I am in agreement. Also, I think that if we had a "place" to map out the missing pieces and suggested ways to bridge the missing implementations, the community might be able to step in and fill those areas over time.
@bkamphaus @aaelony may I add that mcmc engine for the gpu and/or its adaptations that i buld (github/uncomplicate/bayadera) may be a killer replacement for some (many?) cases where gradient descent/ascent algorithms are used
@blueberry, are you in contact with the Anglican team? Is there overlap with their work in Neanderthal or room for collaboration...? http://www.robots.ox.ac.uk/~fwood/anglican/examples/index.html
I agree, that (and a lot of other dev work) is interesting and has a lot of promise It’s a good place to be engineering novel systems if you know what you’re doing. Clojure is not where I would learn or prototype machine learning stuff today though.

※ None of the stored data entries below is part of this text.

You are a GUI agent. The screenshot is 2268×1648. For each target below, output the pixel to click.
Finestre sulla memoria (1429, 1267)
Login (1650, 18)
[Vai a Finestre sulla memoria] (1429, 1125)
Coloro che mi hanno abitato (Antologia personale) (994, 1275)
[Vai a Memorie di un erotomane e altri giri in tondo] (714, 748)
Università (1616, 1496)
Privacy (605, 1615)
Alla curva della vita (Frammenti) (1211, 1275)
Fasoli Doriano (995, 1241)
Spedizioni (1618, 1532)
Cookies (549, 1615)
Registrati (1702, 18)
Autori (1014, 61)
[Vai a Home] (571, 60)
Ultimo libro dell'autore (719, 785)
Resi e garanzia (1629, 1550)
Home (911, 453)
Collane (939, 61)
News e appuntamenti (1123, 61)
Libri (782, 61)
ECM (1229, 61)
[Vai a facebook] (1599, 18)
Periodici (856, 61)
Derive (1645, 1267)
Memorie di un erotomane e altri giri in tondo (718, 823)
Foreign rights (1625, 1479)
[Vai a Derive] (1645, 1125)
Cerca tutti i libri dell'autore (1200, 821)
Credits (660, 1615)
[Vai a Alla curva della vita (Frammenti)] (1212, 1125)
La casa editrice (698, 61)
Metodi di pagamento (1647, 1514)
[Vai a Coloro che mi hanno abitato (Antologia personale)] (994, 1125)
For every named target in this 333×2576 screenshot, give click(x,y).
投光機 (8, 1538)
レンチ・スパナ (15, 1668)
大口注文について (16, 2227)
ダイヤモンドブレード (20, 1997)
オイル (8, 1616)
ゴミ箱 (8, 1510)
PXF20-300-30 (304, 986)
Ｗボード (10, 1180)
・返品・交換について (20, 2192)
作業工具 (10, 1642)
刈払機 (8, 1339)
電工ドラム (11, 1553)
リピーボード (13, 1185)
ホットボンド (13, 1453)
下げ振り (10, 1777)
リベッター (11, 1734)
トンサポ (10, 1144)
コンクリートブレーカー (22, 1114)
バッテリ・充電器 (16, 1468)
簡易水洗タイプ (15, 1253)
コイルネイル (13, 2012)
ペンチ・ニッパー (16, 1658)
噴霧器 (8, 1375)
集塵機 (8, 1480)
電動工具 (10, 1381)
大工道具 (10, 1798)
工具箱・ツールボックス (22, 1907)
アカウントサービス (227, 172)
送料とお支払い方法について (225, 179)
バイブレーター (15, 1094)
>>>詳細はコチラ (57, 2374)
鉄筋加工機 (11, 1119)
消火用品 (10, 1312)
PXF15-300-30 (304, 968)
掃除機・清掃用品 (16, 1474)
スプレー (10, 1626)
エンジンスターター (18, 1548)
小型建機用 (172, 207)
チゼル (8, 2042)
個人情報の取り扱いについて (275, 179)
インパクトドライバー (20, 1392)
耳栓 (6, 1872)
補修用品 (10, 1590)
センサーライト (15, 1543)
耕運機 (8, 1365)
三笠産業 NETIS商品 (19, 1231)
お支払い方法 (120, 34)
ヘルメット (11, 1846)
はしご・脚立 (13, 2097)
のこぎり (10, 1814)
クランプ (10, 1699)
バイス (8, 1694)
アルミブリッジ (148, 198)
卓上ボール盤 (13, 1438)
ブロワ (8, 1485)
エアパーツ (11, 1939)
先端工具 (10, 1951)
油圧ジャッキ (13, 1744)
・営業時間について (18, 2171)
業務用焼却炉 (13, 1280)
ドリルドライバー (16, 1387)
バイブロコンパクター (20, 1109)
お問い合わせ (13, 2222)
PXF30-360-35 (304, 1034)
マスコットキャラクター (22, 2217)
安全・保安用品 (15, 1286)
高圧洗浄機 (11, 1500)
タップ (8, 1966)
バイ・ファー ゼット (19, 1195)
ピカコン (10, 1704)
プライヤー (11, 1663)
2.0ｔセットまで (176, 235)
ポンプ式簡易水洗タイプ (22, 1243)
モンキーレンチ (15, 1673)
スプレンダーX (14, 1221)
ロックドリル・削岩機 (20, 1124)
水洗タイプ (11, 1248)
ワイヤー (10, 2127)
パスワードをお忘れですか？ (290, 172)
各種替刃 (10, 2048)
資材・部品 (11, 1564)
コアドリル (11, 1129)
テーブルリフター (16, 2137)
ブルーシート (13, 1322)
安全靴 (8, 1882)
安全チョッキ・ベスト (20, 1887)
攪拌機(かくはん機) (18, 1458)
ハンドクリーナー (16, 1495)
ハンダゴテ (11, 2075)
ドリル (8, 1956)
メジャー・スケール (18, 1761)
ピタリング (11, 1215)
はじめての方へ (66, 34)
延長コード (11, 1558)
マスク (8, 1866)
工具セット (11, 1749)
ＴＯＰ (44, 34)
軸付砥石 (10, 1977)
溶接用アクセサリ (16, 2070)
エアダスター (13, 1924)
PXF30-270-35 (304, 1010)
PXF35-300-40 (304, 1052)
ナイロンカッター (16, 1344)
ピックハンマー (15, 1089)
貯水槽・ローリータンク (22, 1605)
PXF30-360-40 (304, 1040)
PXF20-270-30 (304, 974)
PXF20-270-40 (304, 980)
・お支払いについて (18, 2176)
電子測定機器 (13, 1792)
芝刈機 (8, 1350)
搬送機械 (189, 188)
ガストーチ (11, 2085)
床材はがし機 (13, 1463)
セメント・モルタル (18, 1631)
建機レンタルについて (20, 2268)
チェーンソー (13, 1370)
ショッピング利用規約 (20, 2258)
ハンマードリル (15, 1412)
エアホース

regarding mcmc - no. the only thing they have in common is bayesian orientation. the stuff that i've seen in anglican seems too naive, and not applicable to number crunching at all. fortunately, i see it complementary to bayadera, and they do not overlap. another issue is anglican's license (gpl) - it is a dealbreaker in combination with epl, even if it were useful for what i need.
@bkamphaus: sure. today, clojure sucks for serious ml. fortunately, what's lacking is not due to the language or the platform, but it is the libraries that are missing, and i hope that we can fill in the gaps.
@blueberry: yep, 100% agreed there, and I know for certain a lot of cool things are happening in this space in various places and hopefully will show up as shiny new open source
Given the orientation of Clojure I won’t be particularly sad if the best things that show up in Clojure are more like XGBoost and TensorFlow and less like numpy or sklearn. Though some consensus on what interfaces/protocols people should target would be nice. I think that’s what Python has going for it compared to almost every other ML/numeric ecosystem.